Sacramento's Rock & Radio Museum: Nakamoto Productions
More than 35 years ago, Dennis Newhall began his radio broadcasting career in Sacramento. From the campus station at Sacramento State University to defunct Bay Area and Sacramento stations, Newhall has a varied connection with famed rock performers — the Grateful Dead to Big Brother and the Holding Company, Jimi Hendrix to Santana.
Newhall, therefore, is the ideal person for his unofficial title as the curator of Sacramento Rock and Radio Museum.
The museum comprises the more than 1,200 items — rock concert posters, billboards, radios and other memorabilia of the era — that decorate Nakamoto Productions at 907 20th Street. It debuted in the spring of 2000.
Newhall, 55, a media producer and local broadcaster, began collecting rock posters as a boy in West Sacramento. But his collection had been boxed for nearly 25 years — until his employer moved into the former location of the long ago defunct Oasis Ballroom, a midtown Sacramento concert hall. Decorating the walls of the location with framed rock posters was a natural choice of motif.
"People come in, see the posters and say, 'I had all of that stuff and I threw it away,' " said Newhall. "Or they say, 'My Mom threw them away, or they got watered damaged, or my first wife has them. It's the same reasons over and over. You'd just get to a point where you'd say, you don't need that stuff anymore."
While keeping the same theme, the company's three recording studios were renamed from studio "1, 2 and 3" to "AM, FM and "Rock." The AM room is primarily is primarily rare handbills, posters and charts from KXOA and KROY, the two stations where rock was first played in Sacramento; the FM room is filled with print work from KZAP and KSFM, the stations that brought FM rock to
Sacramento; and the Rock room is where the rarest posters are showcased from "when the top-40 scene turned into the club-psychchedelic-San Francisco scene."

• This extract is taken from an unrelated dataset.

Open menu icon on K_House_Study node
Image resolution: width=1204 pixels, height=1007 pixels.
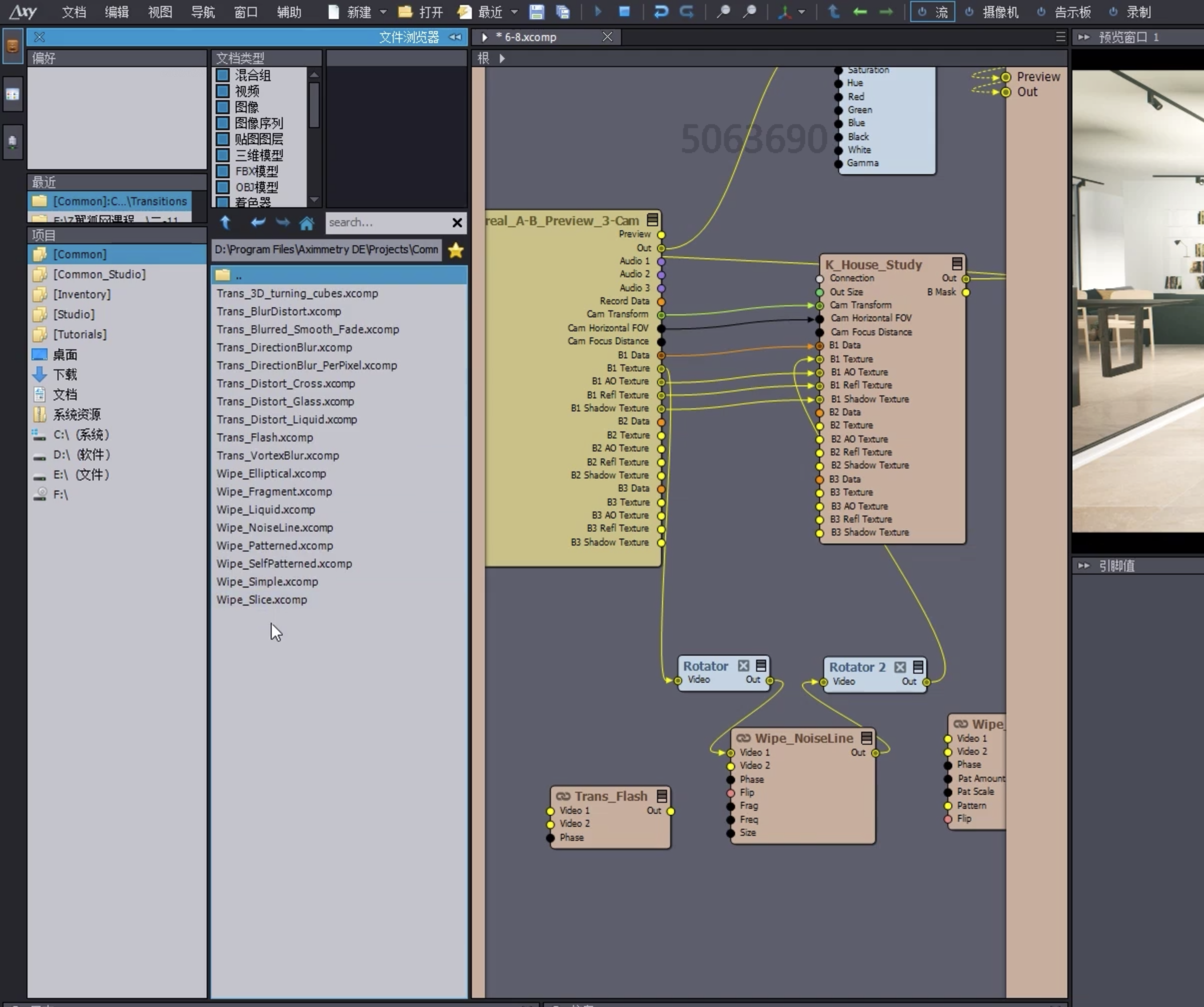957,264

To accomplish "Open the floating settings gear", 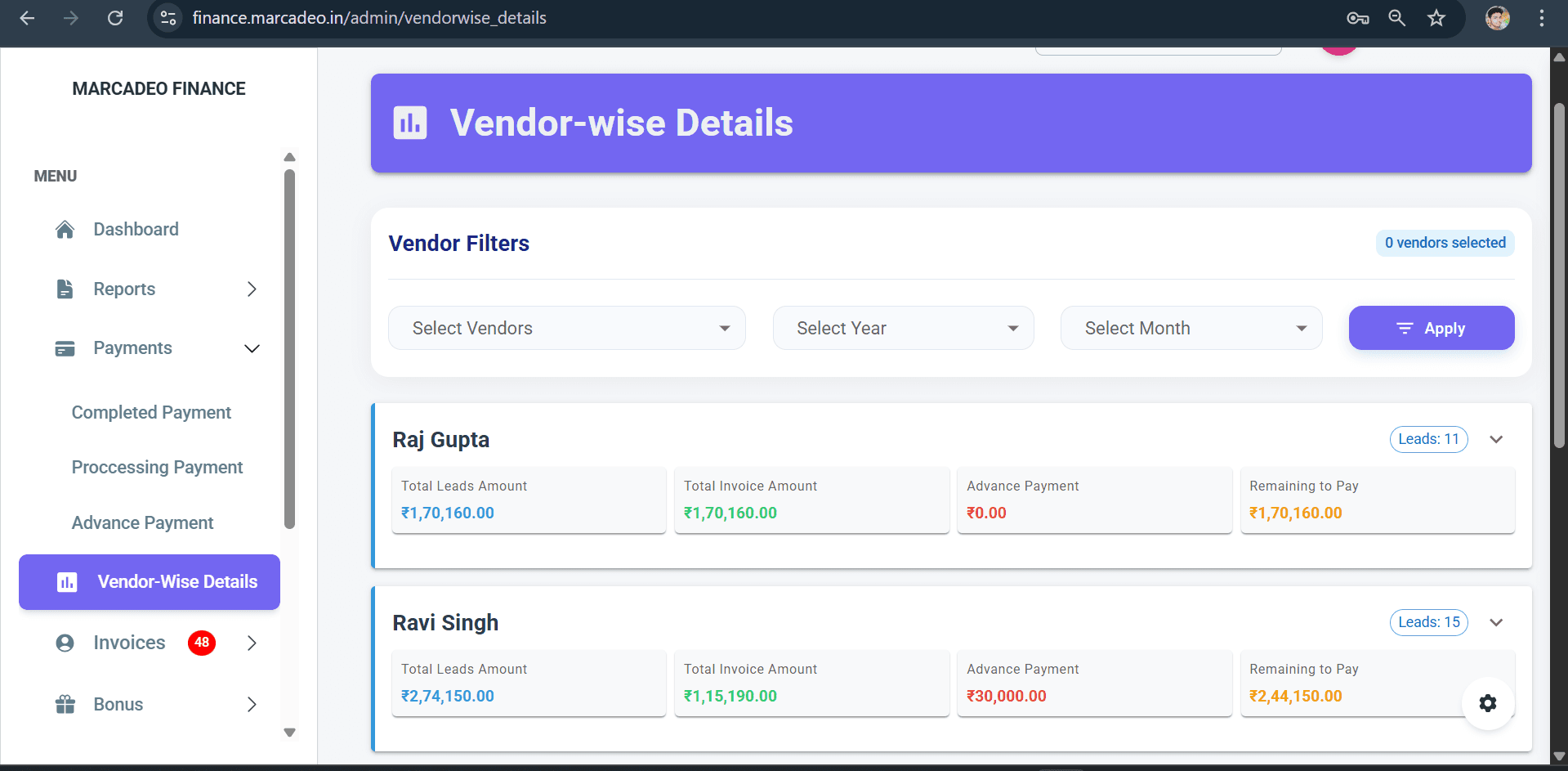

"Basically, it's music and advertising and that's what we're all in," said Newhall. "So this is a good reflection of that, and it's fun to look at -- still."
As the "museum curator," Newhall increased personal collection with various donations and searches on Internet auction sites. He bought a local collection for $100. The artist who made much of the original artwork for the Oasis Ballroom, a long-time friend of Newhall's donated about 50 items. Other displayed handbills and posters are loaned items.
According to Newhall, the four most collectible bands' posters are: Cream, The Grateful Dead, The Doors and Jimi Hendrix. When Newhall rediscovered his collection its contents included a rare poster of Cream and The Grateful Dead when the two bands appeared at Memorial Auditorium - the only time the two famed groups played together.
"The collection is mine or things that I've bought or things that have been given to us by people who like what we are doing," Newhall explained. "Because of all those ways of getting things, the collection has gotten fairly complete."
Because of Nakamoto Productions midtown location, the company discovered its "museum," was near other businesses involved with the monthly Second Saturday art celebration.
When other new businesses began to show art, Nakamoto Productions became the "epicenter of the Second Saturday Art Walk." As such, the Sacramento Rock and Radio Museum is now part of the Second Saturday art tour between April and October. Private tours for groups are also available.
"We were so proud of the collection and thought it was so cool, we are now going to be open for people to look," said Newhall. "We're a commercial recording place, not a music recording place. But we've been squeezing little bands into the place so we can have live music."